Keywords: Iterated games, Prisoner's dilemma, Finite automata, Game dynamics, Transition matrix, Perturbed payoff

Cite this paper: Essam EL-Seidy, Mohamed Mamdouh Zayet, Hassan El-Hamouly, E. M. Roshdy, Memory, Noise, and Relatedness Effect on Iterated Prisoner Dilemma Strategies Behaviour, Journal of Game Theory, Vol. 5 No. 1, 2016, pp. 16-26. doi: 10.5923/j.jgt.20160501.03.

Article Outline

1. Introduction

2. Methodology

3. Results and Discussion

4. Conclusions

1. Introduction

There is a growing body of literature that recognizes the importance of game theory. Game theory is frequently prescribed for conflict situations. Rational decision making has been studied by many researchers using the theory of games. Studies of Von Neumann [21] and Nash [20] showed the importance of game theory.

Prisoner Dilemma (PD) could be considered one of the most frequently used example that arises in many applications [7, 24]. PD is a simple form of a two player-game. Each of the players has two choices, one of them is to cooperate C (deny) with the other player and the second is to defect D (confess). Both players are rewarded by R if both of them cooperate. In turn, they are punished by P if both of them defect [18, 22]. In the case of opposite decisions the co-operator is suckered by S and the defector is tempted by T.

The conditions of PD are T > R > P > S, and 2R > T + S. The second condition means that the player who chooses mutual cooperation receives a payoff higher than switching between cooperation and defection [16]. This game can be summerized in the following payoff matrix.

(1)

Game theory applications use groups of strategies for achieving goals. Surveys such that conducted by Rubinstein (1986) showed that the number of possible strategies grows exponentially with the number of rounds in the game [1, 6, 17, 18, 23]. Thus in Iterated Prisoner Dilemma (IPD) game, we have sixteen strategies (since, there exist four possible outcome R, S, T and P in each round). Each strategy action depend on the last round outcome. We denoted by S_k for these strategies of the two players; k = 0, 1, ......, 15. These strategies can be represented by a quadruple (u₁, u₂, u₃, u₄) of zeros and ones. Where u_i denotes the probability to cooperate after outcome R, S, T and P respectively (pure strategies). Thus S₁₅ = (1, 1, 1, 1) is the rule of cooperate in each round (AllC), S₀ = (0, 0, 0, 0) is the rule of defect in each round (AllD) and S₉ = (1, 0, 0, 1) for pavlov (Win Stay – Los Shift (WSLS)). These strategies can be pictured using two states automata [4, 10, 16]. Figure 1 represents the aoutomata of Tit For Tat (TFT).

Figure 1. Automata of TFT strategy

A huge number of strategies is considered a common disorder characterized by a complexity and time consuming. The two state automata [9] plays a crucial role in regulating the huge number of existing strategies. So, the procedures of this study were approved by a finite two state automata.

### What you need to do
- a) Output a passage of the Prisoner's Dilemma excerpt word for word: start at the words "2. Methodology", and end after the words "showed the importance of game theory.".
- b) In the Prisoner's Dilemma excerpt, which quadruple of zeros and ones represents the pavlov strategy S₉?
The rows that come next are separate material, unrelated to the Prisoner's Dilemma excerpt.

[Saved data entries]
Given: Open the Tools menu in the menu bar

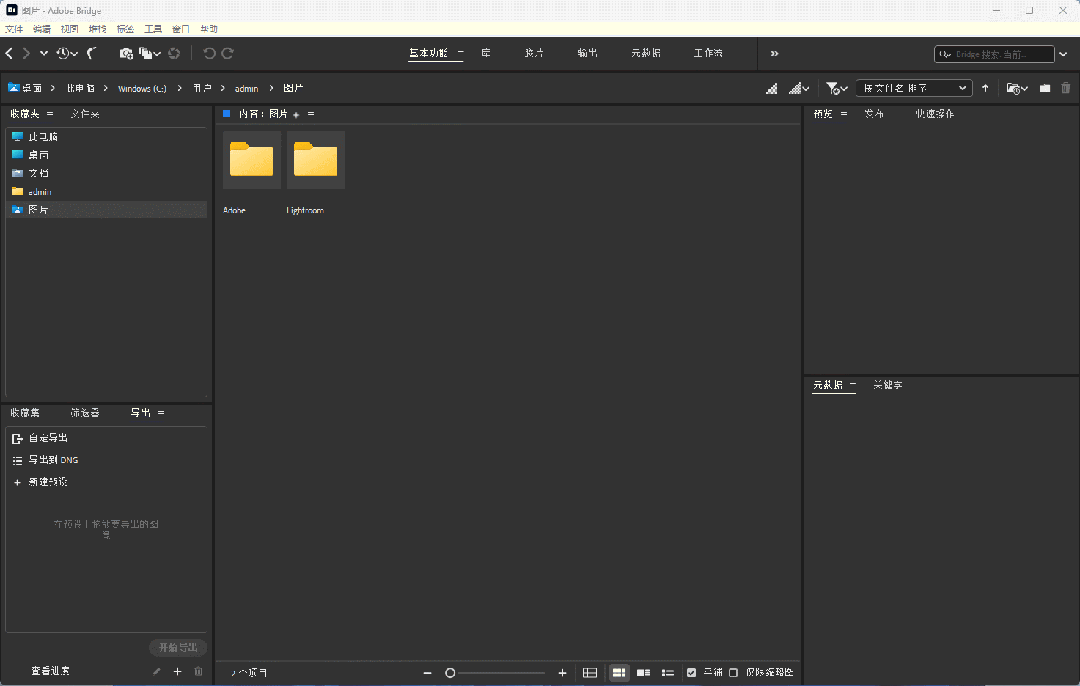Looking at the screenshot, I should (x=153, y=28).
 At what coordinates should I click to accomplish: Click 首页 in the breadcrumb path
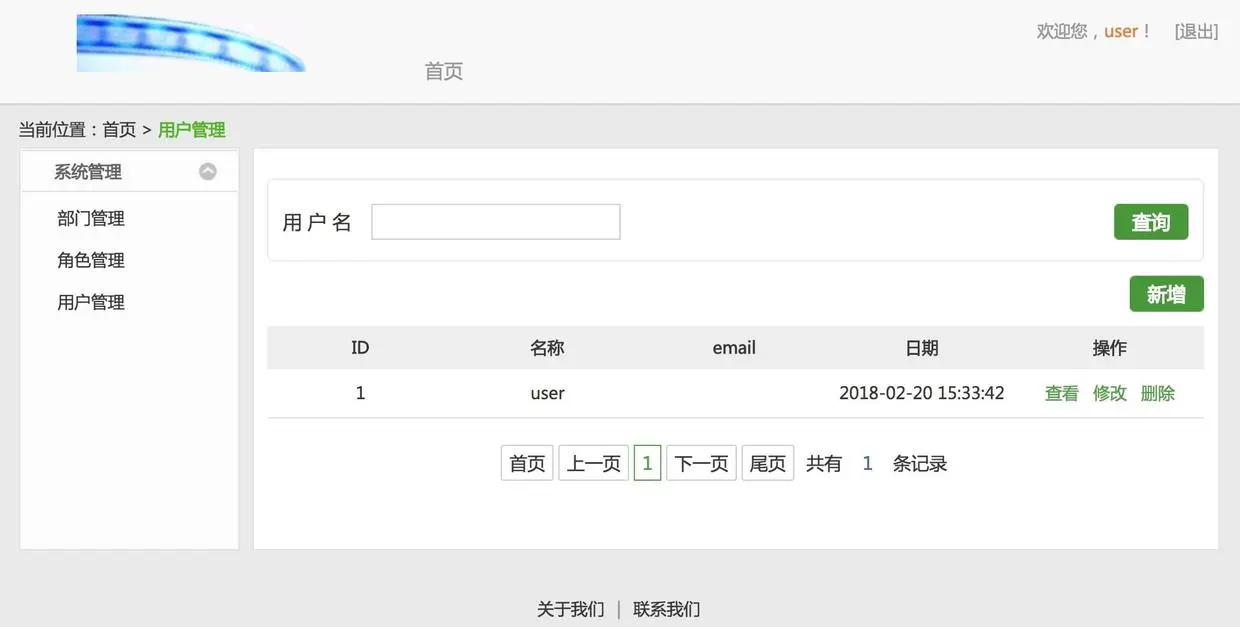click(x=119, y=127)
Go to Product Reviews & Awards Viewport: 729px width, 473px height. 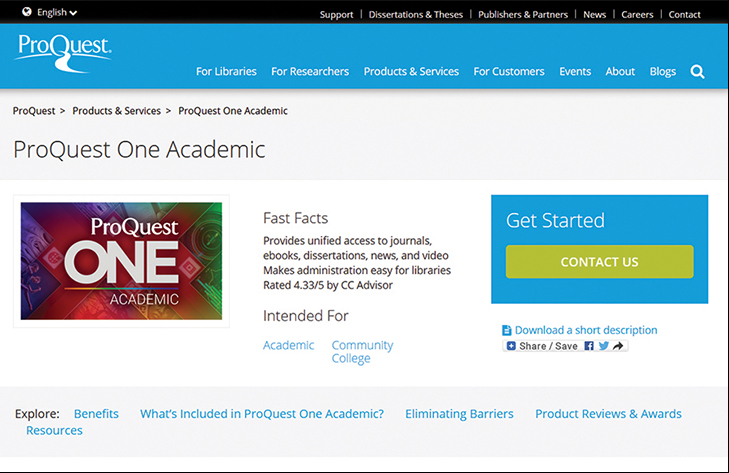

### Solved problems
- a)
2. Methodology

3. Results and Discussion

4. Conclusions

1. Introduction

There is a growing body of literature that recognizes the importance of game theory. Game theory is frequently prescribed for conflict situations. Rational decision making has been studied by many researchers using the theory of games. Studies of Von Neumann [21] and Nash [20] showed the importance of game theory.

- b) (1, 0, 0, 1)